- [Exercise] Rewrite the lines from the line with "Task: Select the 0.382 Fibonacci level label" to the end of the lines, swapping every "Instruction" for "Command" and leaving everything else the same.

- [Data shown]
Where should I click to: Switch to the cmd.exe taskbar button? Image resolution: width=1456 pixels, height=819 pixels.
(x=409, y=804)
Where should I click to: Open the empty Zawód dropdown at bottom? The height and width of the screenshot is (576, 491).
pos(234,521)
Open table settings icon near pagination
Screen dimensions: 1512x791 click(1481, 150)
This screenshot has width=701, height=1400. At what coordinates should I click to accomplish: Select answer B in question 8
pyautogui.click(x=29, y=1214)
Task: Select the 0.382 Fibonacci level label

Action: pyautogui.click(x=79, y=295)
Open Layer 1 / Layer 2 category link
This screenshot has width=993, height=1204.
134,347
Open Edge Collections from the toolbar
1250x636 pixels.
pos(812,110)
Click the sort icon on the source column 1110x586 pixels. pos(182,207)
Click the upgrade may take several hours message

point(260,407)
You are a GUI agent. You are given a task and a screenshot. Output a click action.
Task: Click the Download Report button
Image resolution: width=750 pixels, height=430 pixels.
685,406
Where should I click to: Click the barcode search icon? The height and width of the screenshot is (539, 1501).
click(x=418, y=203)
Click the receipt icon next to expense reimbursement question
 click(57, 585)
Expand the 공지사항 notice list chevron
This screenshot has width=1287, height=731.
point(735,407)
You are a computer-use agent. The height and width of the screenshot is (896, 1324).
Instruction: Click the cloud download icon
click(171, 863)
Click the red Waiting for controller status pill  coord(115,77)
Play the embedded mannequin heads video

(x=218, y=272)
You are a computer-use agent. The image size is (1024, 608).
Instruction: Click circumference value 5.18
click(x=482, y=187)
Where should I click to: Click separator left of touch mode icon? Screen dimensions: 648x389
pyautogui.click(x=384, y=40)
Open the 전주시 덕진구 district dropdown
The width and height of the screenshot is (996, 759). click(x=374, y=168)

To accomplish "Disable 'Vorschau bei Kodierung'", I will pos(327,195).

- [Written answer]
Task: Select the 0.382 Fibonacci level label

Action: pyautogui.click(x=79, y=295)
Open Layer 1 / Layer 2 category link
This screenshot has width=993, height=1204.
134,347
Open Edge Collections from the toolbar
1250x636 pixels.
pos(812,110)
Click the sort icon on the source column 1110x586 pixels. pos(182,207)
Click the upgrade may take several hours message

point(260,407)
You are a GUI agent. You are given a task and a screenshot. Output a click action.
Task: Click the Download Report button
Image resolution: width=750 pixels, height=430 pixels.
685,406
Where should I click to: Click the barcode search icon? The height and width of the screenshot is (539, 1501).
click(x=418, y=203)
Click the receipt icon next to expense reimbursement question
 click(57, 585)
Expand the 공지사항 notice list chevron
This screenshot has width=1287, height=731.
point(735,407)
You are a computer-use agent. The height and width of the screenshot is (896, 1324).
Command: Click the cloud download icon
click(171, 863)
Click the red Waiting for controller status pill  coord(115,77)
Play the embedded mannequin heads video

(x=218, y=272)
You are a computer-use agent. The image size is (1024, 608).
Command: Click circumference value 5.18
click(x=482, y=187)
Where should I click to: Click separator left of touch mode icon? Screen dimensions: 648x389
pyautogui.click(x=384, y=40)
Open the 전주시 덕진구 district dropdown
The width and height of the screenshot is (996, 759). click(x=374, y=168)

To accomplish "Disable 'Vorschau bei Kodierung'", I will pos(327,195).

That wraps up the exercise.